SAN JOSE, Calif (Reuters) - Internal emails show that executives at tech companies such as Apple and Google believed that an agreement to refrain from poaching each other's workers would bring real financial benefits, a U.S. judge said on Thursday.
Five former employees of various tech companies have filed a civil lawsuit against Apple Inc (AAPL.O), Google Inc (GOOG.O), Intel Corp (INTC.O) and others, alleging an illegal conspiracy to eliminate competition for each other's employees.
At a hearing in San Jose, California federal court on Thursday, U.S. District Judge Lucy Koh also ordered Apple Chief Executive Tim Cook to be questioned by plaintiff attorneys for four hours.
Koh must decide whether the lawsuit can proceed as a class action, which would give the plaintiffs more leverage to extract a large settlement. Koh said that at the time the no-poaching agreements were forged, top executives felt a collective approach toward hiring was more efficient than dealing with employees individually.
"That, I think, is the biggest problem for the defendants," said Koh, who did not identify the executives. However, Koh also closely questioned a key economic analysis commissioned by the plaintiffs, which the judge said had "holes."
Koh did not rule on the class action issue during the hearing on Thursday.
In 2010, Google, Apple, Adobe Systems Inc (ADBE.O), Intel, Intuit Inc (INTU.O) and Walt Disney Co's (DIS.N) Pixar unit agreed to a settlement of a U.S. Justice Department probe that bars them from agreeing to refrain from poaching each other's employees.
The Justice Department and California state antitrust regulators then sued eBay Inc (EBAY.O) late last year over an alleged no-poaching deal with Intuit. eBay said the government is wrong, and has not been named as a defendant in the civil lawsuit.
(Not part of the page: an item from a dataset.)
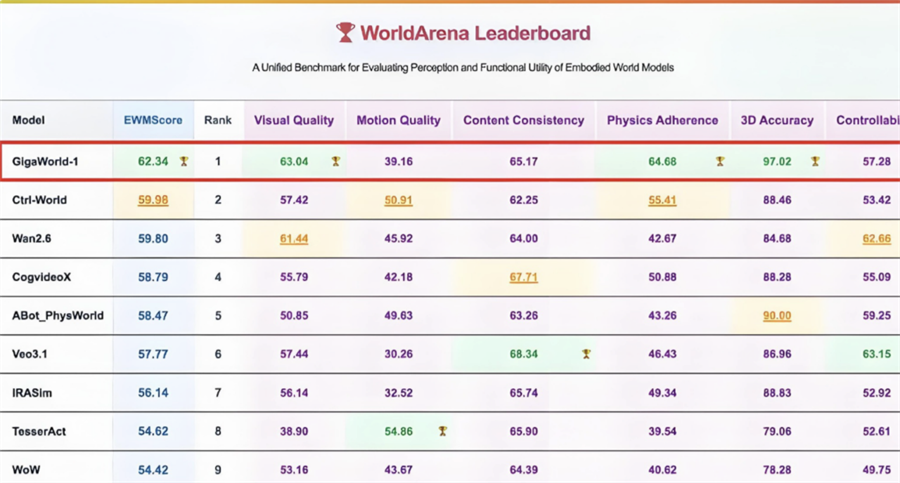900x483 pixels.
Task: Select the Motion Quality column header
Action: coord(398,120)

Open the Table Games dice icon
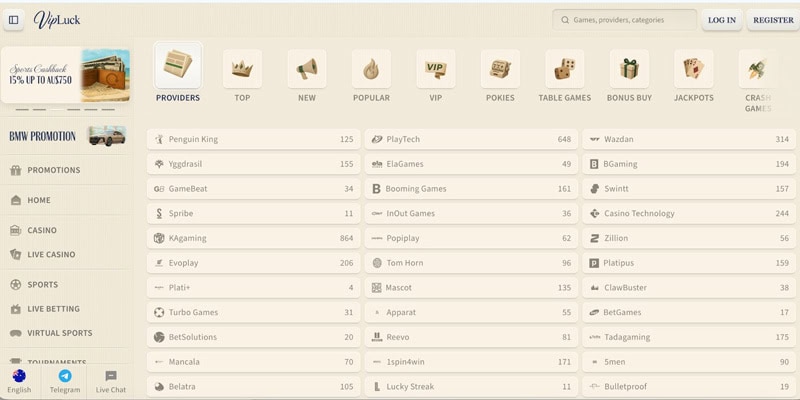pyautogui.click(x=565, y=69)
Plaintiff attorneys have estimated that civil damages potentially could run into hundreds of millions of dollars.
In court on Thursday, Adobe attorney Robert Mittelstaedt said the plaintiffs had no evidence that employees were actually impacted by the no-cold call deals.
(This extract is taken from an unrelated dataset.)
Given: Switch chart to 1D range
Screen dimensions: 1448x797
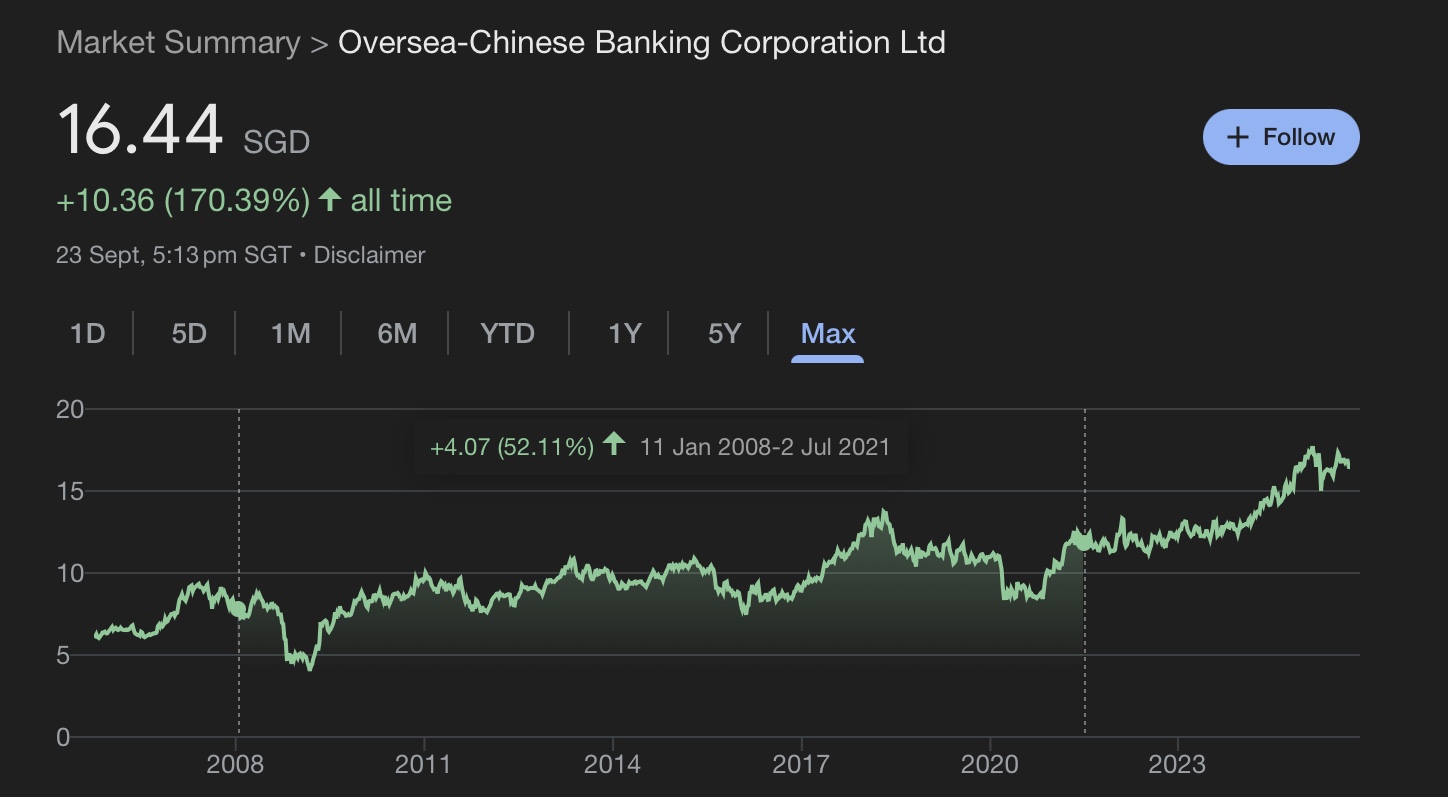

"It's not in the data," Mittelstaedt said.
In 2007, Apple's Steve Jobs asked former Google Chief Executive Eric Schmidt to stop trying to recruit an Apple engineer, a transgression that threatened one junior Google employee's job, according to a court filing last year. At the time, Schmidt was an Apple board member.
Koh on Thursday criticized attorneys for the tech companies for being too slow to schedule depositions of top executives. Apple attorney George Riley attempted to spare Cook from a deposition, saying that when Cook was chief operating officer (COO) of the company before succeeding Jobs in 2011, Cook had no role in any of the no-hire agreements.
"I find it hard to believe a COO would have no say over salary and compensation for all employees," Koh responded.
Additionally, Google attorneys agreed that Schmidt, now Google's executive chairman, could be questioned by plaintiffs' lawyers on February 20. Executives from several other companies were also scheduled for depositions, including Intel chief executive Paul Otellini.